■ Requirement
If a line in the entries below includes "will", show that line.

■ Extracted entries
--

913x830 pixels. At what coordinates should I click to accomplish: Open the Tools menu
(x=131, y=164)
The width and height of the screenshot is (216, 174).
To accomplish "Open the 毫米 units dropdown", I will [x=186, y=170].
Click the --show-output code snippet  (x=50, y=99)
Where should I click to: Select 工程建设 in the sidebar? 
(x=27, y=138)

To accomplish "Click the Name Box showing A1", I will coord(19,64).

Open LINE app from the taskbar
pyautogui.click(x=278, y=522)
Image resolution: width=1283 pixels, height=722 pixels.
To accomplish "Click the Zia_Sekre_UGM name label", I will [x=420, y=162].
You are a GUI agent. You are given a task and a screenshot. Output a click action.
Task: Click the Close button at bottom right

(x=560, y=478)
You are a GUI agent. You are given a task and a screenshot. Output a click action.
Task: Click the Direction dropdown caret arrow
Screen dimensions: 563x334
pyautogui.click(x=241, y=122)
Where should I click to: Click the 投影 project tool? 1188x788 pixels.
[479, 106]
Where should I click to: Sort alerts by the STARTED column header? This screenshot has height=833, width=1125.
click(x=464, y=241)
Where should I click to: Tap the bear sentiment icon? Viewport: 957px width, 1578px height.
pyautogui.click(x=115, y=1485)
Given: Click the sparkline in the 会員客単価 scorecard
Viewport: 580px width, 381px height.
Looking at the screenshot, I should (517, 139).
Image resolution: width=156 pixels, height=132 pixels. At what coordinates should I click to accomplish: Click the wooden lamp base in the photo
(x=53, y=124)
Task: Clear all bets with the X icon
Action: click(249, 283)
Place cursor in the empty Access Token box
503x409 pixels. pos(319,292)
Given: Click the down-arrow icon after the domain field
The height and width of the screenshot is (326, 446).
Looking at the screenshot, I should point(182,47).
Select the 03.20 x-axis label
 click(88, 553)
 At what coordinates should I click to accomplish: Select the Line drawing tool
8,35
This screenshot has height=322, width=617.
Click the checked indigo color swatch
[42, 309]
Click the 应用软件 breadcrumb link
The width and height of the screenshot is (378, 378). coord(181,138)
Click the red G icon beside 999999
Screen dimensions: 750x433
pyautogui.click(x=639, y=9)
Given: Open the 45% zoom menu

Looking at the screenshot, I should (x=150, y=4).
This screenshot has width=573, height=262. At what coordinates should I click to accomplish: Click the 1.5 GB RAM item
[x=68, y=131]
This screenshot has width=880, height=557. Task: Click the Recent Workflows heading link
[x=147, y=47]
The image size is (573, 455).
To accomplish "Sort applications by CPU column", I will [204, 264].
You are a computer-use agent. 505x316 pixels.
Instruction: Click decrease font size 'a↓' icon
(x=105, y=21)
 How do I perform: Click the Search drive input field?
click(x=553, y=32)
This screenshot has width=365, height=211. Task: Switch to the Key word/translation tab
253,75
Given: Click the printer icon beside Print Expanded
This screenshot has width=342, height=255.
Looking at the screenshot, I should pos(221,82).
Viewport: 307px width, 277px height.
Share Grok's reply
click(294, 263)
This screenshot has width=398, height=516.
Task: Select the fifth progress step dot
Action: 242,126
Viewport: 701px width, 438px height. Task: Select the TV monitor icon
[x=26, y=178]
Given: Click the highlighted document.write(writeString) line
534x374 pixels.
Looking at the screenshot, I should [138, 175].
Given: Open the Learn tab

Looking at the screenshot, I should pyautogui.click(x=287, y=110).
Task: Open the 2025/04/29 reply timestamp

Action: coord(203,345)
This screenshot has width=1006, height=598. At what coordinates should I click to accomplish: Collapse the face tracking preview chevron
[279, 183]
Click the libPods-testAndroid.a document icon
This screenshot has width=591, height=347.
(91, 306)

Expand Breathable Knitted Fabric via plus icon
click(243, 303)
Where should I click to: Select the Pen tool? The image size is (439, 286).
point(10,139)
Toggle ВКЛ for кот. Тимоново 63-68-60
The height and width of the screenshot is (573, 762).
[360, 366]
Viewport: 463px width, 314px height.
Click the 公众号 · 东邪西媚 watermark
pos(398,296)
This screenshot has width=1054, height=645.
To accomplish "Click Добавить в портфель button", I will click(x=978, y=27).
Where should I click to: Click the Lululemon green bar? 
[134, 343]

--

■ Answer below
To accomplish "Open the 毫米 units dropdown", I will [x=186, y=170].
To accomplish "Click the Name Box showing A1", I will coord(19,64).
To accomplish "Click the Zia_Sekre_UGM name label", I will [x=420, y=162].
To accomplish "Sort applications by CPU column", I will [204, 264].
To accomplish "Click Добавить в портфель button", I will click(x=978, y=27).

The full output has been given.